Après avoir reçu hier longuement le Pr Bernard Debré, député UMP de Paris, et le Pr Philippe Even, directeur de l’institut Necker (Paris), les deux auteurs du rapport sur le Mediator®, le ministre de la Santé s’est félicité du "vrai travail" accompli par les deux médecins.

"C’est une contribution vraiment importante à la réforme que j’entends mettre en oeuvre avant l’été", a dé­claré Xavier Bertrand, ajoutant : "Ce ne sera pas un rapport qui restera lettre morte", note Le Figaro (page 11). "De leurs huit points, aucun ne sera à écarter", même "si certains feront débat", a assuré le ministre.

Le Point n° 2009 (page 85) donne les principaux axes de ces huit propositions contenues dans le rapport : la primauté de l’intérêt du malade, l’indépendance des experts, la responsabilité, l’exigence sur les essais cliniques et la réactivité de la pharmacovigilance. Ces propositions "s’ajoutent à celles de la revue Prescrire et de la Mutualité française, déjà publiées", souligne Le Monde (page 15).

Les critiques des deux médecins sur l’Agence française de sécurité sanitaire des produits de santé (Afssaps) sont particulièrement sévères. Ils la décrivent comme "un monde clos, refermé sur lui-même, sans contact avec les instances professionnelles et universitaires médicales et pharmaceutiques", rapporte Le Figaro. Bernard Debré et Philippe Even fustigent une agence qui "a permis en quarante ans l’accumulation de près de 2.000 molécules, sous 4.500 marques et présentations différentes, souvent sans autre logique que celle du profit" et qui vit sous "influence de l’industrie du médicament".

"Bien au-delà du Mediator®, elle a échoué partout. Dans son rôle de filtre au service des malades, de la santé publique, des finances de l’Etat, dé­nonce le rapport, cité dans Le Point (page 84). Elle a laissé entrer sur le marché toutes les molécules que souhaitait y faire entrer l’industrie, utiles ou inutiles..."

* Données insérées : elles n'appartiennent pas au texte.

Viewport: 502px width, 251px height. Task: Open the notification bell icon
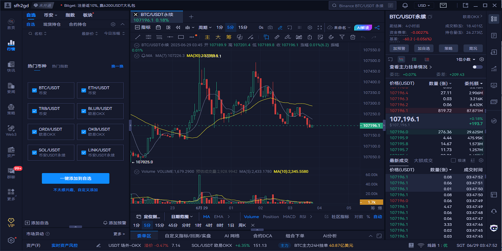[405, 5]
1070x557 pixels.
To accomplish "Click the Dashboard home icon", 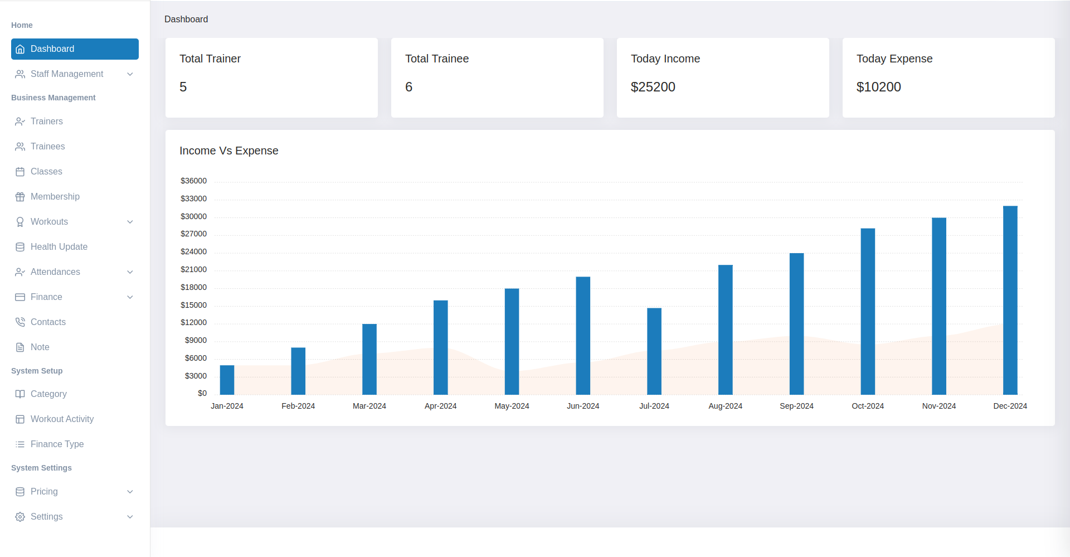I will coord(20,49).
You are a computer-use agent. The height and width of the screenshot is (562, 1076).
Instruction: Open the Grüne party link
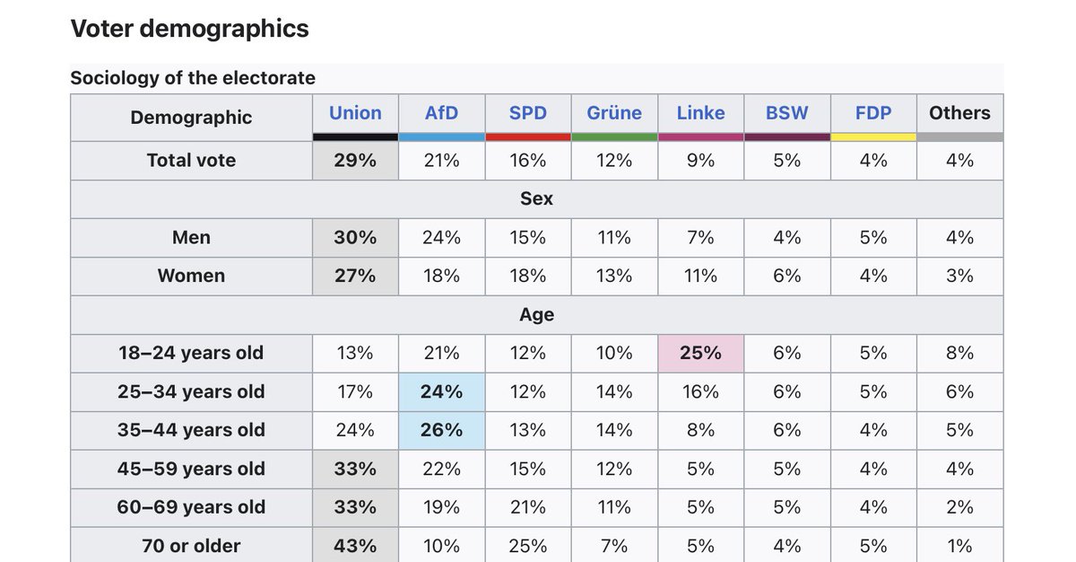tap(614, 113)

Dans un entretien au Pari­sien/Aujourd’hui (page 16), le nouveau directeur de l’Afssaps, le Pr Dominique Maraninchi, admet qu’il y a eu "d’importants dysfonctionnements". Il promet que "l’efficacité des médicaments va être régulièrement réévaluée". "A partir de la semaine prochaine, tous les propos des différents experts qui s’expriment dans les commissions d’AMM seront intégralement mis en ligne sur notre site Internet (afssaps.fr)", annonce Dominique Maraninchi.

La ruée vers l’iode
La catastrophe nucléaire au Japon a d’ores et déjà une répercussion en France. En effet, de nombreux pharmaciens font état de demandes irrationnelles et croissantes de comprimés d’iode, par des personnes qui souhaitent en acheter à titre préventif ou "au cas où", rapporte Le Monde (page 6). Les mêmes scènes ont été observées en Allemagne ces derniers jours. Aux Etats-Unis, le principal fabricant de comprimés d’iodure de potassium, Anbex, est en rupture de stock en raison de la demande massive, notamment sur la côte Ouest.

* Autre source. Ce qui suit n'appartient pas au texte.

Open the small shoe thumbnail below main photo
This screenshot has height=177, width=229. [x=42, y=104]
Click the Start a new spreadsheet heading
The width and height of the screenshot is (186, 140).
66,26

Quels sont les risques sanitaires de la radioactivité ?, interroge pour sa part Le Figaro (page 4). Ils dépendent largement de la dose reçue. Le risque de cancer apparaît à partir d’une exposition de 100 millisieverts et augmente de 5,5 % par sievert. Les médecins fixent la ligne rouge à 1.000 millisieverts. "A partir de cette dose, les rayonnements ionisants commencent à détruire votre moelle osseuse. Les cellules souches sont atteintes, c’est automatique, et les effets sur la santé, comme par exemple des vomissements, sont directement vi­sibles", explique dans La Croix (page 4) Patrick Gourmelon, directeur de la radioprotection de l’Homme à l’Institut de radioprotection et de sûreté nucléaire (IRSN).